PETALING JAYA: Small and Medium Enterprises Association Malaysia (Samenta) strongly opposes the mandatory requirement for employers to report all job vacancies and newly created positions.
Its national president Datuk William Ng said while the Social Security Organisation (Perkeso) will impose a moratorium on the requirement for up to two years before enforcement, it was insufficient to address the group’s concerns.
“The requirement is an additional compliance burden for our SMEs who are already cracking under pressure from rising costs and manpower shortages.
He said among the reasons for an SME not to disclose vacancies were situations where the incumbent is still in service, to avoid alerting competitors to their strategies and growth plans, or vacancies that are contingent on market conditions.
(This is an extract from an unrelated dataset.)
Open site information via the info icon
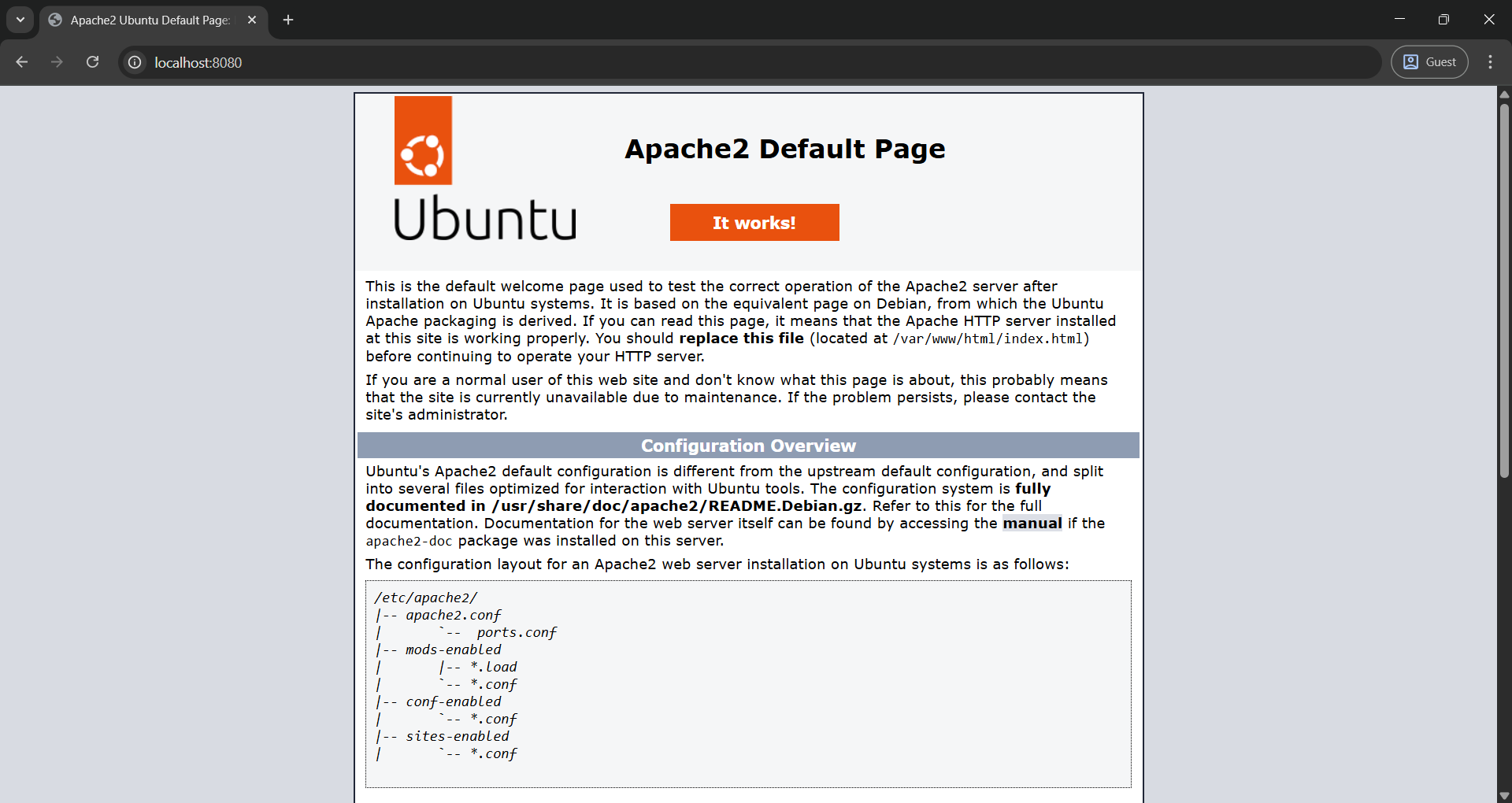1512x803 pixels. pyautogui.click(x=134, y=62)
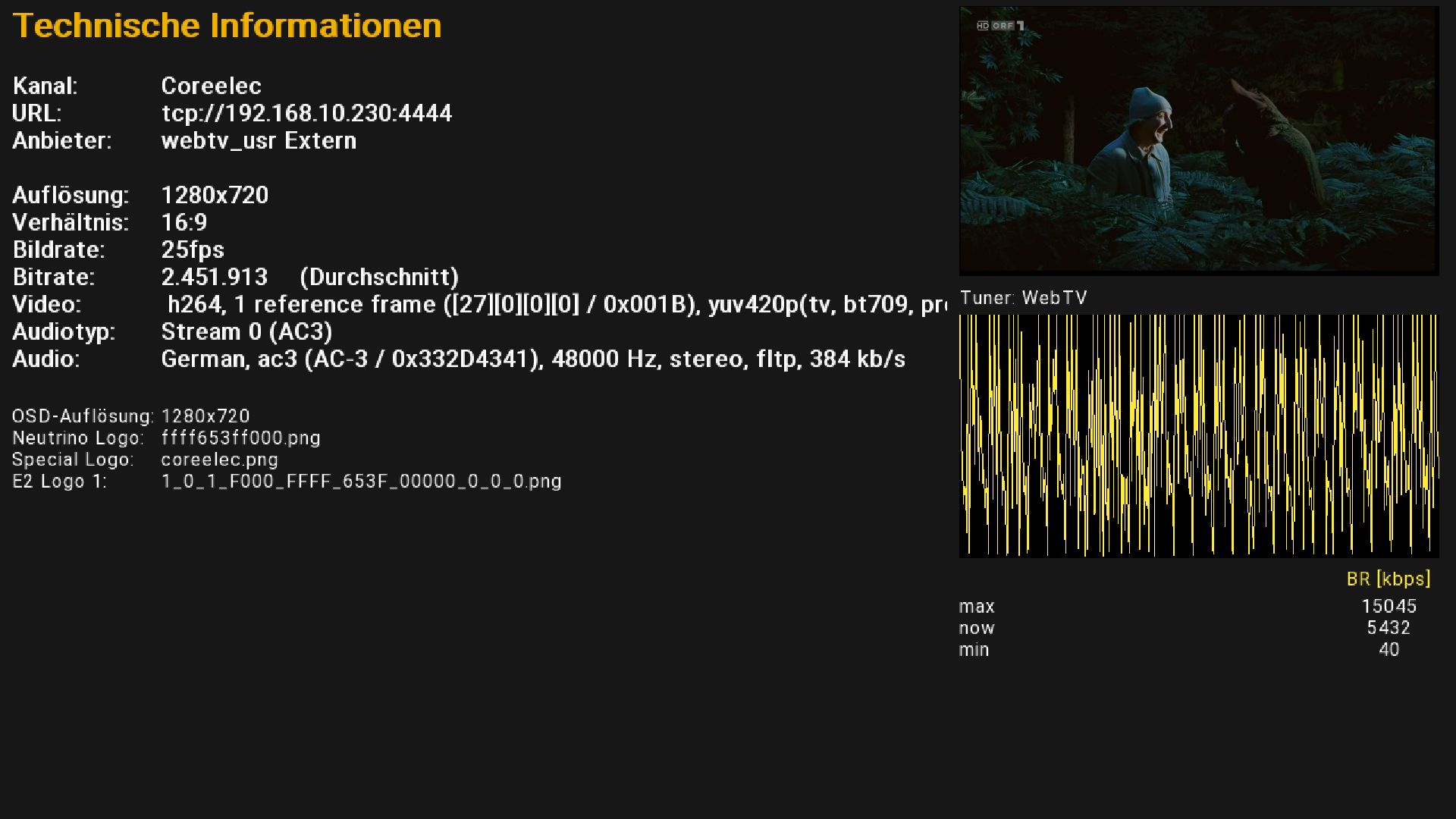This screenshot has width=1456, height=819.
Task: Click the live video preview thumbnail
Action: 1198,140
“Clearly, decisions with such severe and debilitating effects on SMEs should not be made without understanding how businesses operate,” he said in a statement on Friday (Dec 5).
Ng also said that Samenta welcomed the overall package of reforms introduced under the recent amendments to the Employment Insurance System Act 2017 (EIS) and related social security legislation.
“The enhancements, including improved benefits for contributors; higher reemployment allowances; expanded training support and greater mobility assistance; represent important strides in strengthening worker protection and labour-market resilience.
Ng added that Samenta, which was formed in 1986, as the oldest and largest SME association, was not consulted on this provision, even though SMEs will shoulder the greatest compliance and operational impact.
“While we were involved in discussions on the amendments to the EIS, the mandatory job-vacancy reporting requirement came as an unwelcome surprise.
“We believe any policy with far-reaching implications on hiring must be preceded by meaningful and structured engagement with SME stakeholders,” he added.
Ng also urged the government and Perkeso to withdraw the compulsory element of the vacancy-reporting requirement.
He proposed an opt-in, incentivised system, where employers are encouraged to share vacancy information.
“Incentives could include preferential access to government-funded training, matching services or tax-related benefits,” he added.
Ng also said Samenta is ready to engage constructively with the government and Perkeso to ensure that labour-market reforms strike the right balance between protecting workers and sustaining business growth.
He stressed such engagement must begin with genuine and inclusive consultation without resorting to rubber-stamping decisions.